Tasks for this exercise:
• a. From the Mehar mosque extract, list every figure given in decimals and what each one measures.
• b. Using the Mehar mosque extract, decide whether each statement agrees with it: (i) The mosque's three entrances are on its western side. (ii) The mosque was built with lime and surki. (iii) The zamindar came to the start of construction on horseback.
• c. According to the Mehar mosque extract, what decorates the mosque's front wall?

Page extract:
===

Mosque in Cumilla,Chandina, Bangladesh

Built during the British period, Mehar Nazar Mamud Haji Bari Jame Masjid is a mosque located in Mehar village of 9 No. Maijchar Union, about 10 kilometres south-west of the headquarters of Chandina Upazila in Cumilla District.

== Construction and naming ==
According to the inscription on the mosque, it was built in 1925 CE (1331 Bangla year) by the distinguished philanthropist and religious figure Alhaj Nazar Mamud of Mehar village. The mosque was named Mehar Nazar Mamud Haji Bari Jame Mosque.

== History ==
According to elderly residents of the area and the grandchildren of Haji Sahib, during the British period, under the rule of Bir Bikram Kishore Manikya Bahadur of Tripura, and during the zamindari of Bhairab Chandra Singha of Mahichail village in Chandina, the mosque was built with the permission of the zamindar so that local Muslims could perform prayers. It was constructed on about 10 decimals of land. It is said that the zamindar arrived riding an elephant and inaugurated the construction of the mosque.

== Description ==
The mosque measures about 40 feet in length and 20 feet in width and stands approximately 35 feet high. Three large domes are constructed above the roof. There are three entrances on the eastern side for worshippers to enter the mosque, while there are two windows on the north and south sides. A pond covering about 120 decimals was excavated on the southern side for ablution and bathing, with paved ghats.

For feeding worshippers during the Night of Qadr in Ramadan and for covering the expenses of the mosque’s imam and muezzin, Haji Sahib endowed 264 decimals of land as waqf in the name of the mosque. It is also known that he performed the Hajj by travelling on foot to Mecca. The mosque was constructed using lime and surki, and the walls are about 3–4 feet thick, which keeps the interior warm in winter and cool in summer. There is an open space in front of the mosque for religious discussions. Due to the increasing number of worshippers, the open space in front was later connected to the mosque and expanded by the grandchildren of Haji Sahib.

== Design and decoration ==
Among the four walls of the mosque, the entire front wall is decorated with intricate designs made from broken porcelain plates. The interior pulpit (minbar) also contains beautiful decorative work, which attracts visitors.

===

Recorded information:

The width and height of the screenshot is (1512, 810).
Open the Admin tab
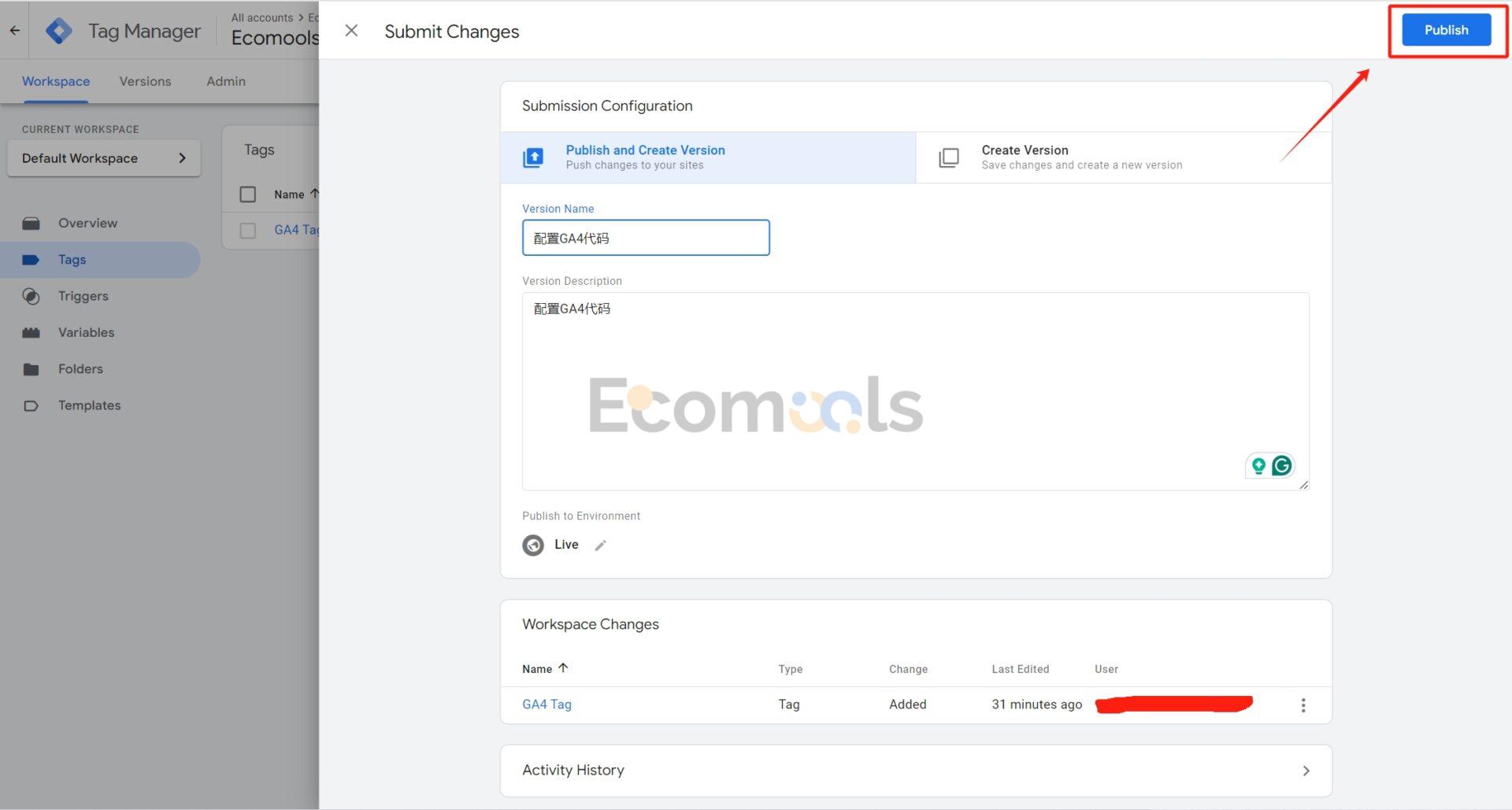tap(226, 81)
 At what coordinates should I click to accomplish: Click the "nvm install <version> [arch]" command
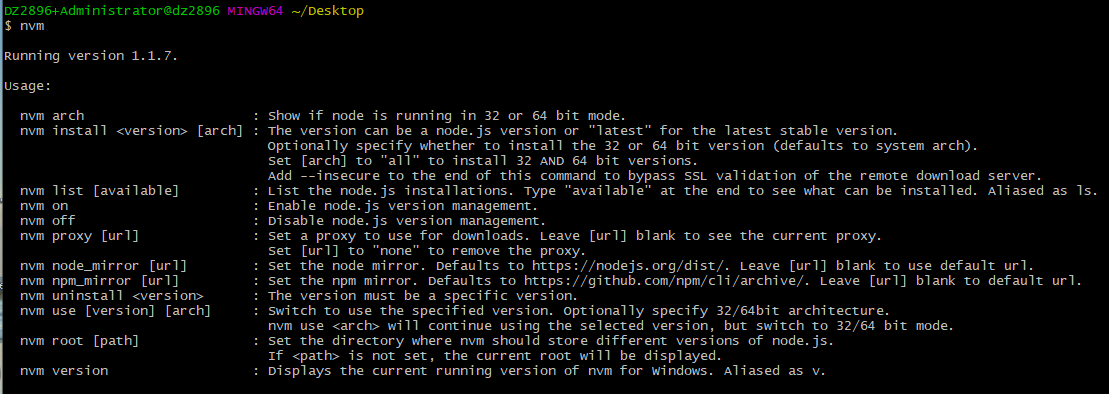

===

Answers to the problems:
• a.
- 10 decimals: the land on which the mosque was built
- 120 decimals: the pond dug on the southern side
- 264 decimals: the land Haji Sahib gave as waqf in the mosque's name

• b.
(i) No: "There are three entrances on the eastern side for worshippers to enter the mosque"
(ii) Yes: "The mosque was constructed using lime and surki"
(iii) No: "the zamindar arrived riding an elephant and inaugurated the construction of the mosque"

• c. Intricate designs made from broken porcelain plates.